→ **WORK INSTRUCTIONS**: Please give back, exactly as written, the lines from the line with "Task: Switch to the Live conversations tab" to the line with "You are a computer-use" in the listing below, leaving out all pictures.

→ **EXERCISE DATA**:
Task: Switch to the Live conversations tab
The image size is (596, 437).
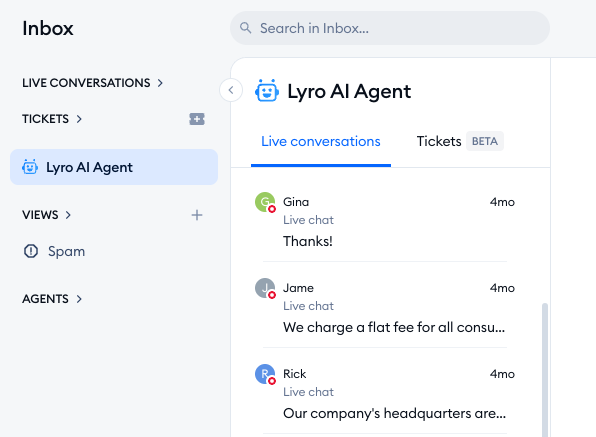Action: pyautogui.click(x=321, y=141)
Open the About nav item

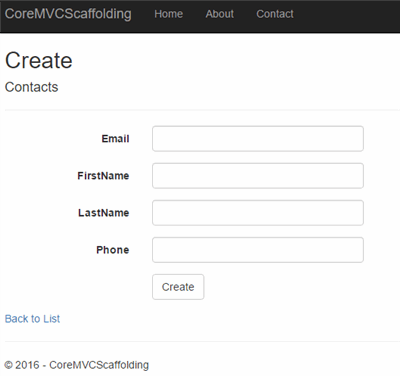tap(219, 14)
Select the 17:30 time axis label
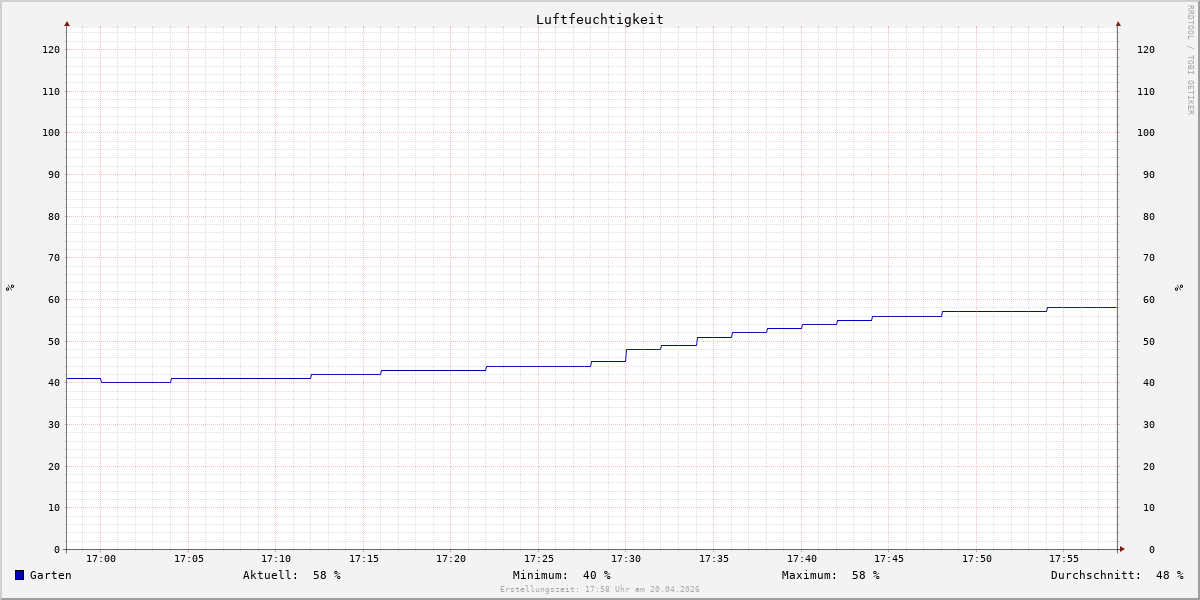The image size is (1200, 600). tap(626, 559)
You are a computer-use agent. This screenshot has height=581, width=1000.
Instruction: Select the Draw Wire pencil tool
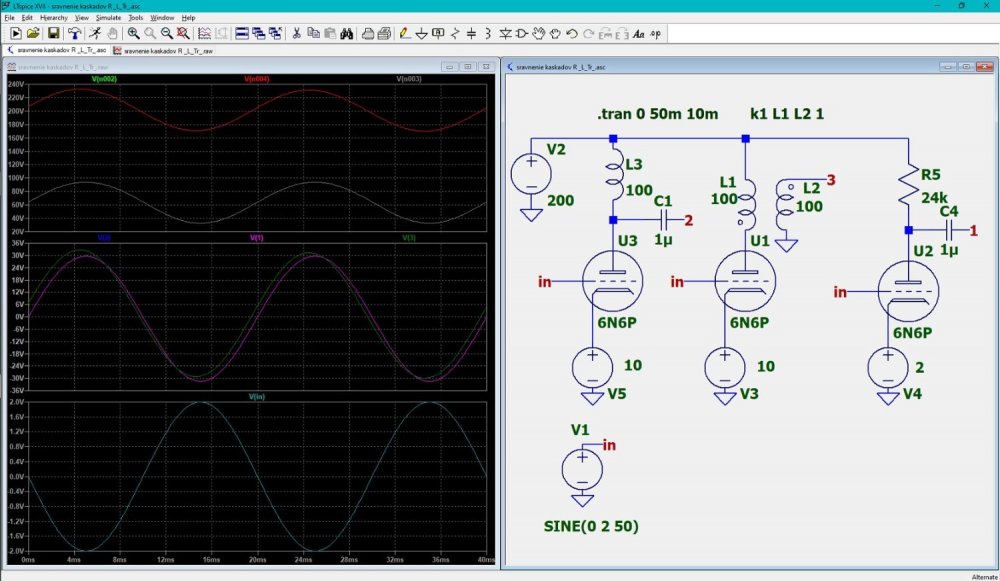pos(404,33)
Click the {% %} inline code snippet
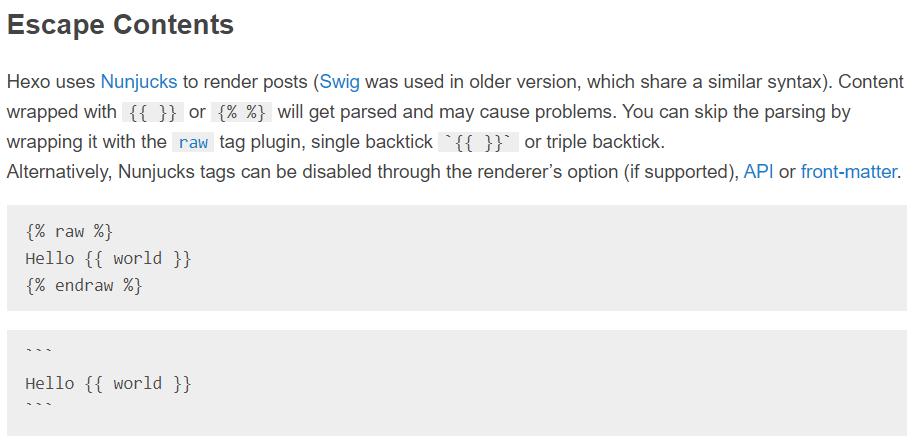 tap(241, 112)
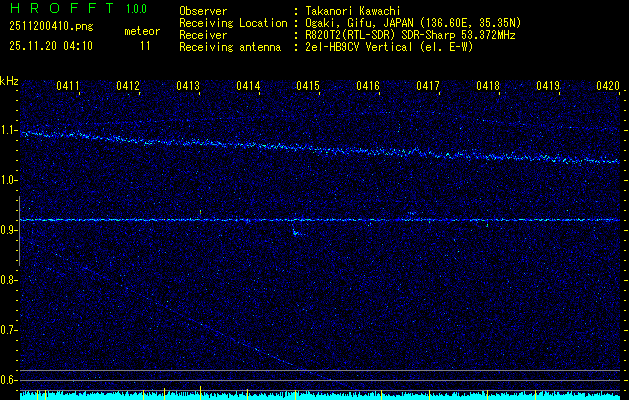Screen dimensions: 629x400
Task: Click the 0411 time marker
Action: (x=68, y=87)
---
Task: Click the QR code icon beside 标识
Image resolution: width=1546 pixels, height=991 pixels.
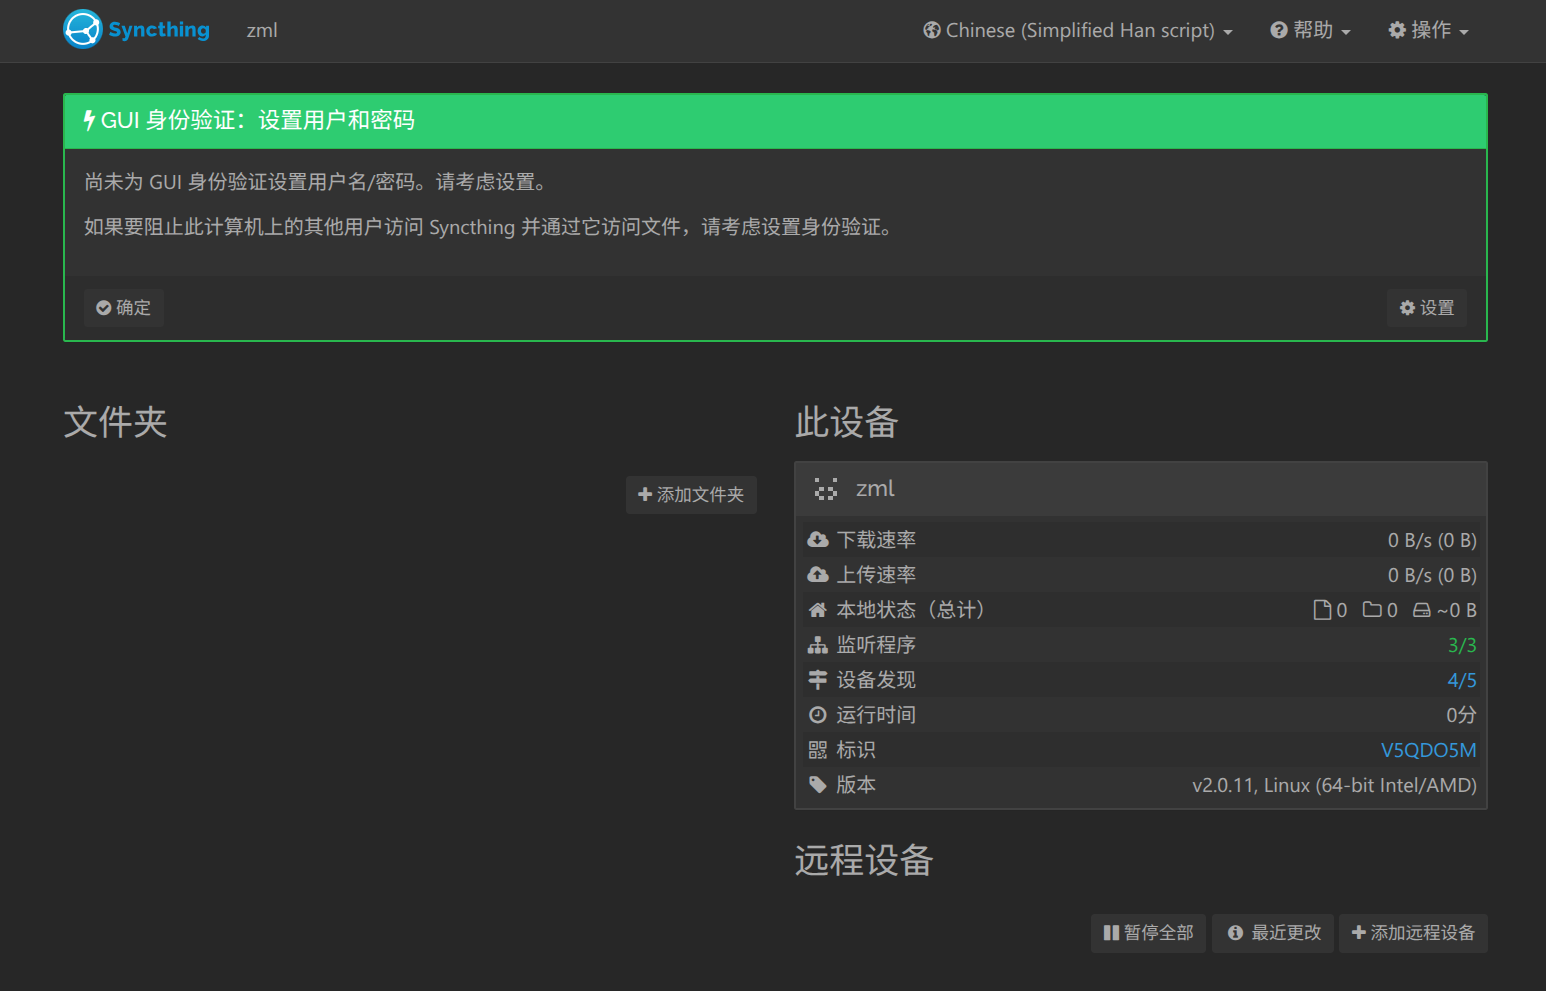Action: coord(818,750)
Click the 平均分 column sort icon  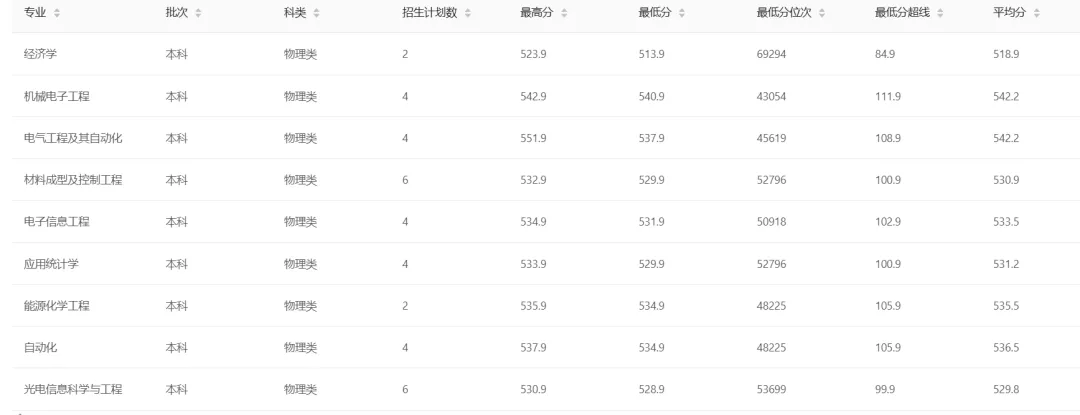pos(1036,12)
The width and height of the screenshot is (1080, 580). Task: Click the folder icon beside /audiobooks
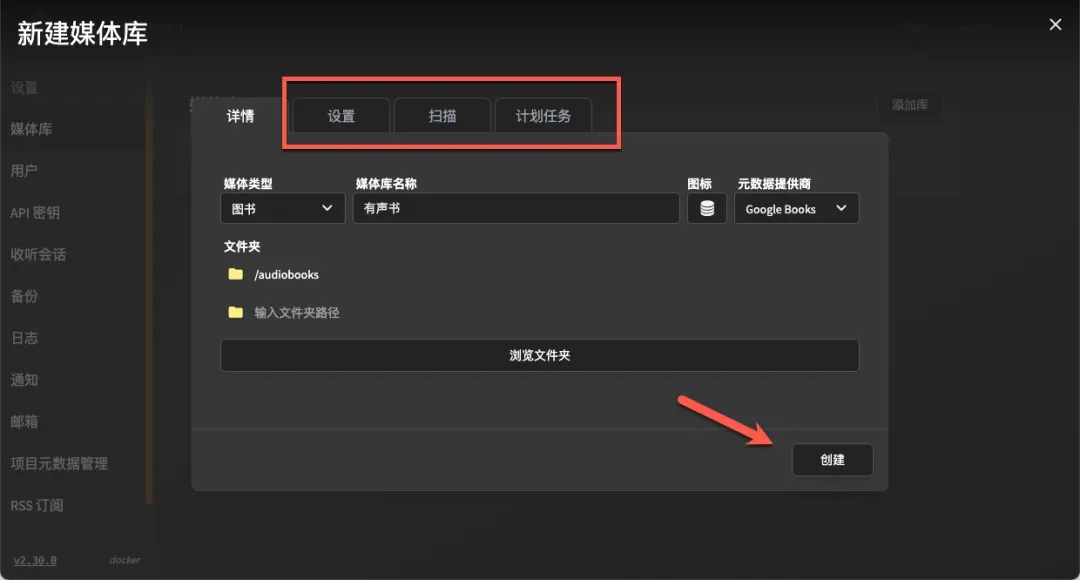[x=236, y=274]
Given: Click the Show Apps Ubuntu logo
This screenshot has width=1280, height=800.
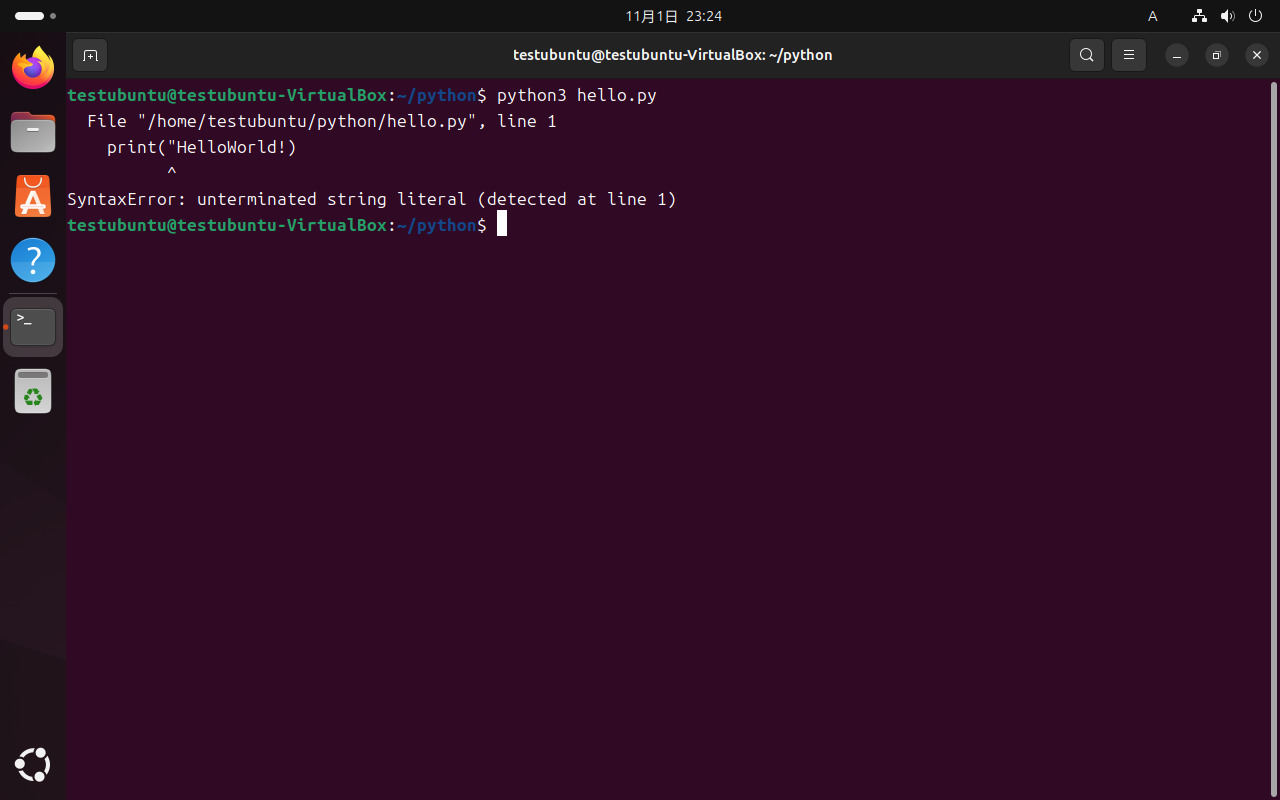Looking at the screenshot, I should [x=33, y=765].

→ **EXERCISE OUTPUT**:
Task: Switch to the Live conversations tab
The image size is (596, 437).
Action: pyautogui.click(x=321, y=141)
Open the About nav item

tap(219, 14)
Select the 17:30 time axis label
The image size is (1200, 600). tap(626, 559)
You are a computer-use agent. This screenshot has height=581, width=1000.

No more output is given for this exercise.